For Malta, the EU’s smallest member state, this federalist shift introduces a radical new dynamic. From an economic perspective, a federalised Europe offers Malta a high-stakes trade-off between stability and competitive edge. On the advantage side, the “28th Regime” and a unified Capital Markets Union would be transformative for Malta’s thriving startup and fintech sectors, allowing local firms to scale across the entire continent without the prohibitive legal costs of navigating 27 different regulatory systems. However, the disadvantages are existential. The shift toward Qualified Majority Voting (QMV) in tax matters – a cornerstone of federalisation – threatens Malta’s sovereign right to set its own corporate tax rates.

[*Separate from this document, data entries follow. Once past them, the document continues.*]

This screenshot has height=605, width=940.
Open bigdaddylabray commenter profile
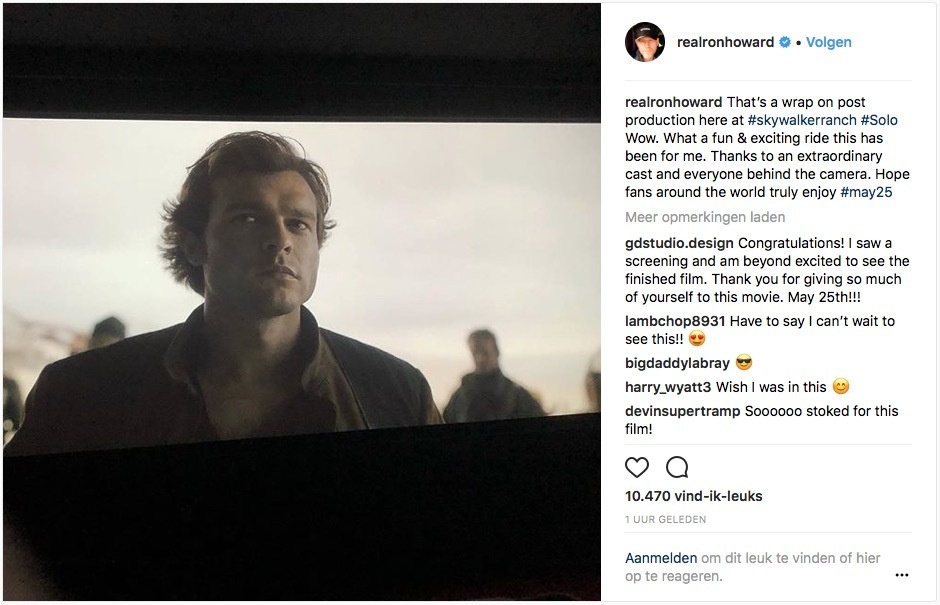coord(677,363)
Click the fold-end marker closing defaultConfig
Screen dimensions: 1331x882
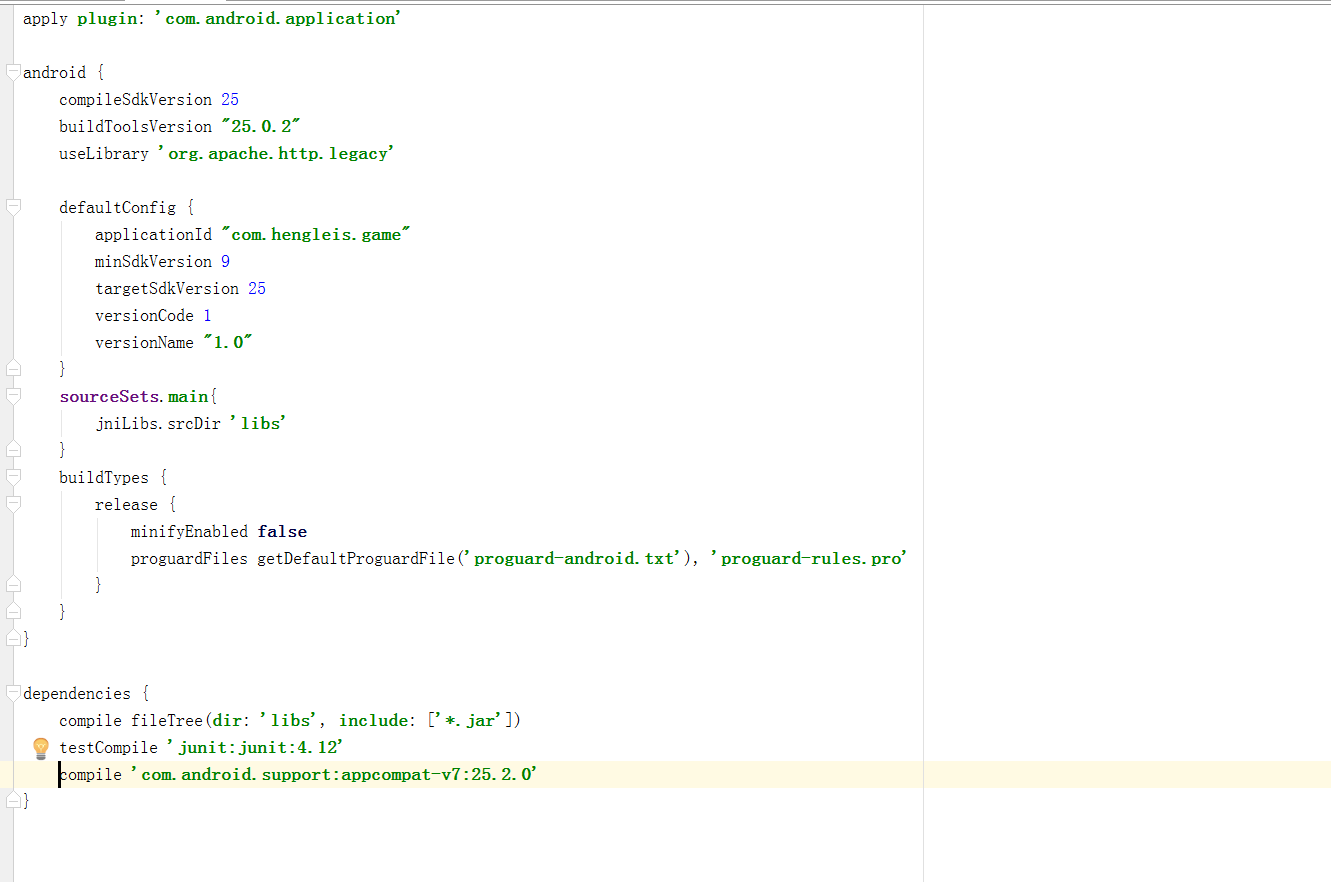[12, 369]
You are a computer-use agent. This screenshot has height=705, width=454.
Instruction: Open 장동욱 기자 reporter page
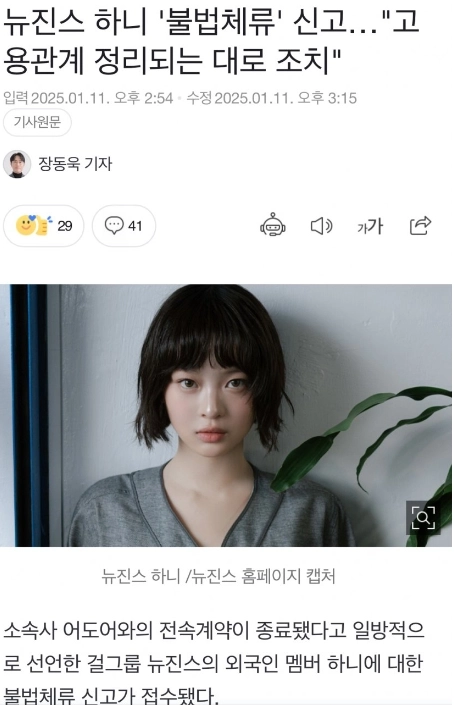(x=75, y=164)

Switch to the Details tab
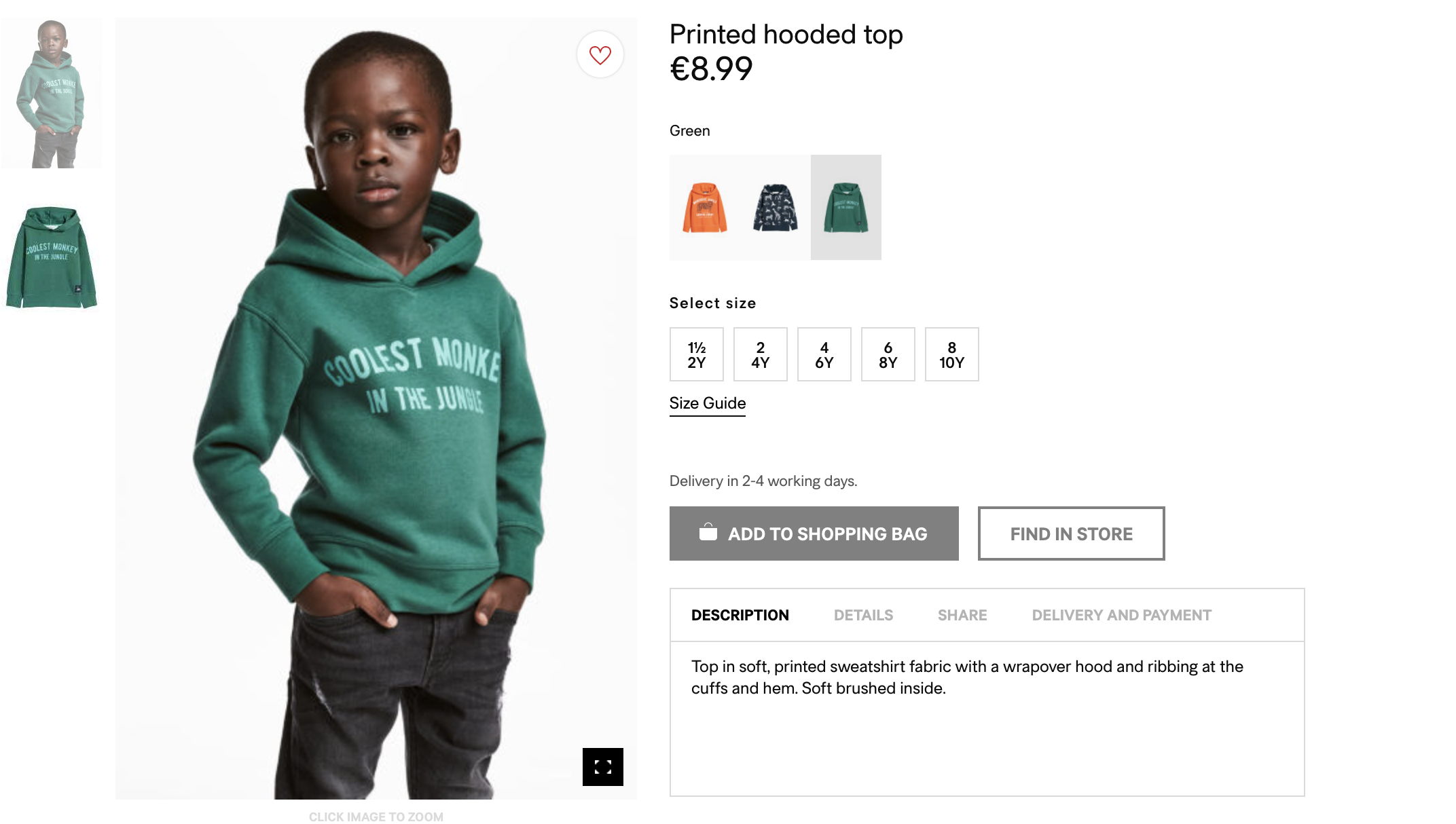pos(863,615)
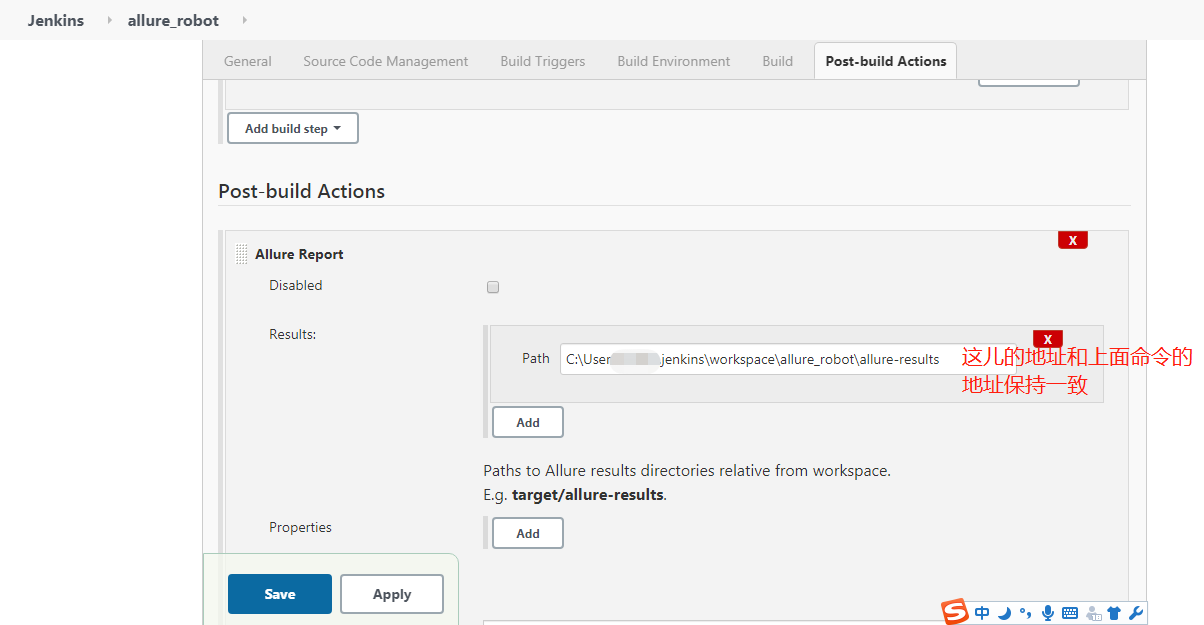Click the Sogou input method logo
The image size is (1204, 625).
pyautogui.click(x=951, y=612)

For a small, peripheral island that uses fiscal flexibility to compensate for its lack of natural resources and high transport costs, the loss of this “tax tool” could jeopardise the financial services and iGaming industries that underpin a great chunk of its current prosperity. In essence while federalisation may save the European project, for Malta, it risks trading a unique competitive niche for a more stable, yet potentially less lucrative, role as a small cog in a massive federal machine.
As we approach our own General Election, the focus remains a race of who offers the greatest immediate electoral benefits.
Meanwhile, the tectonic plates of the world are shifting beneath our feet. This developing reality leading to the birth of a Federal Europe, will surely affect us all. Yet, our political class continues to “ignore” these existential questions, preferring the safety of local squabbles over the hard truths developing around us.